AVAILABLE RECORDS ::
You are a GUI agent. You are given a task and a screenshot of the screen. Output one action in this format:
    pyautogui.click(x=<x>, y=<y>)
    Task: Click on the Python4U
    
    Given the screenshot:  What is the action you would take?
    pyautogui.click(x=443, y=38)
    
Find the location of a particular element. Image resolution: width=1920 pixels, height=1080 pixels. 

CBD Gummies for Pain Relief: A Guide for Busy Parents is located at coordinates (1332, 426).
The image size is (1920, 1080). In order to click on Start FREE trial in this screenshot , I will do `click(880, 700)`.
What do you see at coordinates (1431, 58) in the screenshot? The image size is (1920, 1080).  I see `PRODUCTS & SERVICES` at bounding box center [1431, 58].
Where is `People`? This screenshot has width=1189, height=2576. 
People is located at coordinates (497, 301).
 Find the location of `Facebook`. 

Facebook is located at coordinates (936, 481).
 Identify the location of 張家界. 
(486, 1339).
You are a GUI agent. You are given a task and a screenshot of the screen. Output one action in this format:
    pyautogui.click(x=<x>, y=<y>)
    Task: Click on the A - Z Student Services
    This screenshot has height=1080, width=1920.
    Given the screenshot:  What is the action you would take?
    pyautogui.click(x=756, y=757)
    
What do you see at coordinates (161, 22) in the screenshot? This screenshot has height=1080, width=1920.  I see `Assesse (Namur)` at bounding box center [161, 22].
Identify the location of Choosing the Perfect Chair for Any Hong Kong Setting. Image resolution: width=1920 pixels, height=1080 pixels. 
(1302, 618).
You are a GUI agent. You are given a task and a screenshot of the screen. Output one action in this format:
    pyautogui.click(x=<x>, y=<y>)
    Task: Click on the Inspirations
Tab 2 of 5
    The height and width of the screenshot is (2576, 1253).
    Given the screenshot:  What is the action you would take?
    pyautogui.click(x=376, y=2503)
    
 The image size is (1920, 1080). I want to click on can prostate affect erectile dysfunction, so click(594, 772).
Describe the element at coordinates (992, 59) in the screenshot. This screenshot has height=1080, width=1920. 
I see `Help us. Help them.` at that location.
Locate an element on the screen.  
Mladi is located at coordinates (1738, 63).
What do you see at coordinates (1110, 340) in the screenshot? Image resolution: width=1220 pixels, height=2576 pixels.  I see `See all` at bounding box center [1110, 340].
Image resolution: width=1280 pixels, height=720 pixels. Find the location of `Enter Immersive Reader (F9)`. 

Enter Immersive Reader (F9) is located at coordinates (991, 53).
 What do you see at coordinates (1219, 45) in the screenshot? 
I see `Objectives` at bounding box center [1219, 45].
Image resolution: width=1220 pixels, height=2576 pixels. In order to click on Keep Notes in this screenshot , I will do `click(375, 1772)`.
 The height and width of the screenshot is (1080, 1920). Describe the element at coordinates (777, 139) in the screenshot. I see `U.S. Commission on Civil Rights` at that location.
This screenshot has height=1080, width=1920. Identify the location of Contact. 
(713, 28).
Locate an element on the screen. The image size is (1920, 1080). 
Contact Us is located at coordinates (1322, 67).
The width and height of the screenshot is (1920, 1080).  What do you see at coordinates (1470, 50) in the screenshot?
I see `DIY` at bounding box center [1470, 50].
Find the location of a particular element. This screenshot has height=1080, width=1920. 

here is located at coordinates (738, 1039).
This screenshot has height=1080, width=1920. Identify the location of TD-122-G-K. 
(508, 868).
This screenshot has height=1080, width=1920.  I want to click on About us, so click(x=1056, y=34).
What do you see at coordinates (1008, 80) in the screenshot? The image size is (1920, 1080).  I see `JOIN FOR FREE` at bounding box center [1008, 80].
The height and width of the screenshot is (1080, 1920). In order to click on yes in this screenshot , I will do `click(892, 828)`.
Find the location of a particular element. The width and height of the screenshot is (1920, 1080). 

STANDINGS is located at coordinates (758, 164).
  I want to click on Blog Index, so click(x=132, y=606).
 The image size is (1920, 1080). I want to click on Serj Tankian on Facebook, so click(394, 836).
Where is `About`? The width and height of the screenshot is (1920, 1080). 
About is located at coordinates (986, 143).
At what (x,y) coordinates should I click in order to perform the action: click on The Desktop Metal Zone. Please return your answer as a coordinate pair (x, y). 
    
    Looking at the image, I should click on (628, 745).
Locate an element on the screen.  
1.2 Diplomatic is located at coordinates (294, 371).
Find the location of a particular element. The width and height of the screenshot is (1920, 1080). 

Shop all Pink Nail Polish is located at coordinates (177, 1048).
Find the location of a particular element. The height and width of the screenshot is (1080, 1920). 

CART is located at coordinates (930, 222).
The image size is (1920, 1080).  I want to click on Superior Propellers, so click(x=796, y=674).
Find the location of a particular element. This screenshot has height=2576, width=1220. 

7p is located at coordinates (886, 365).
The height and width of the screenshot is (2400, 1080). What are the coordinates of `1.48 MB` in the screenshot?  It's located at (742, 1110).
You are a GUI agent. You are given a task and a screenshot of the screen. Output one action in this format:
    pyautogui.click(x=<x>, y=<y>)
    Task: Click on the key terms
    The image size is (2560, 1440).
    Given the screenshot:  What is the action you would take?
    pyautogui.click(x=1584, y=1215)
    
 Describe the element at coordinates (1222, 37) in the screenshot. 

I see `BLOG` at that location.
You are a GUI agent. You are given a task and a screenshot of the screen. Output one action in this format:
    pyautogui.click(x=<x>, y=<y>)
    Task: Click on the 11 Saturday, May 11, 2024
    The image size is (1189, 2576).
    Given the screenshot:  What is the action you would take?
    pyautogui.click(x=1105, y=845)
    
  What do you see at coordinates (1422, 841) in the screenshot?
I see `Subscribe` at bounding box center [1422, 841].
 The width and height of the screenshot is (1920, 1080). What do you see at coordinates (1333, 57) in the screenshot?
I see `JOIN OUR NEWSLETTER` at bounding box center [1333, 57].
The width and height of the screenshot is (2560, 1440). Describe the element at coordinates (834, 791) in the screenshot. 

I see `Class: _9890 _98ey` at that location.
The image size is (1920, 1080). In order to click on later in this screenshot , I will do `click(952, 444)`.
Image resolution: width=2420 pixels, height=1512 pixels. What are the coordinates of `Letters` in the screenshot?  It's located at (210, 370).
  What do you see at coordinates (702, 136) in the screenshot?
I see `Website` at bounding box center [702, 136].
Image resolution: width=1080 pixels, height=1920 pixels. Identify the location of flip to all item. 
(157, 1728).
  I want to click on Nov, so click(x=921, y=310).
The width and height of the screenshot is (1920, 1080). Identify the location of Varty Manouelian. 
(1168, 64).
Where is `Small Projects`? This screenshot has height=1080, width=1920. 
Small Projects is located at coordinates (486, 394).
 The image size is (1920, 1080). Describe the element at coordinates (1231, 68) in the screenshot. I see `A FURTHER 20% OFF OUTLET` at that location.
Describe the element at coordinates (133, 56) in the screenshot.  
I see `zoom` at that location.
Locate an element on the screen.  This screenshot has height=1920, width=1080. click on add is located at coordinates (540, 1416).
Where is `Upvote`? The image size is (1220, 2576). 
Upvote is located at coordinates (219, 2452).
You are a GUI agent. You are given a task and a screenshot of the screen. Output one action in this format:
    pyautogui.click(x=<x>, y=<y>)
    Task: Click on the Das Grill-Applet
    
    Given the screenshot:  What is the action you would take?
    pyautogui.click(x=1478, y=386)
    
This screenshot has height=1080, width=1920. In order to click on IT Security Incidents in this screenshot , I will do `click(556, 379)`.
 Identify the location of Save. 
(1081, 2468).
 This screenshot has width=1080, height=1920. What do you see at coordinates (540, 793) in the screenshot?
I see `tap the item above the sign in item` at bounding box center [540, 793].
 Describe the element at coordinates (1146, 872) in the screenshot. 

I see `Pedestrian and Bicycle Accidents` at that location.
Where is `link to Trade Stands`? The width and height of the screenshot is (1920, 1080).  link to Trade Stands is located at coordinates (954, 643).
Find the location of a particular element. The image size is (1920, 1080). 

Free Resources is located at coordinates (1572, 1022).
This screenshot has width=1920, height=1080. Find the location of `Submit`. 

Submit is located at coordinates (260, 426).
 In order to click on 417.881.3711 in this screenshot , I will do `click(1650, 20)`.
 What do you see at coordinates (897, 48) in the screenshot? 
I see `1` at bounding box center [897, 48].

GIVEN EXERCISE :: Please put everything from the line containing "location of TD-122-G-K." down to the line containing "so click(394, 836)." into a numbered list of the rows above, with the blank lines left out.

RESPONSE FOR THIS EXERCISE ::
1. This screenshot has height=1080, width=1920. Identify the location of TD-122-G-K. 
2. (508, 868).
3. This screenshot has height=1080, width=1920.  I want to click on About us, so click(x=1056, y=34).
4. What do you see at coordinates (1008, 80) in the screenshot? The image size is (1920, 1080).  I see `JOIN FOR FREE` at bounding box center [1008, 80].
5. The height and width of the screenshot is (1080, 1920). In order to click on yes in this screenshot , I will do `click(892, 828)`.
6. Find the location of a particular element. The width and height of the screenshot is (1920, 1080). 
7. STANDINGS is located at coordinates (758, 164).
8.   I want to click on Blog Index, so click(x=132, y=606).
9.  The image size is (1920, 1080). I want to click on Serj Tankian on Facebook, so click(394, 836).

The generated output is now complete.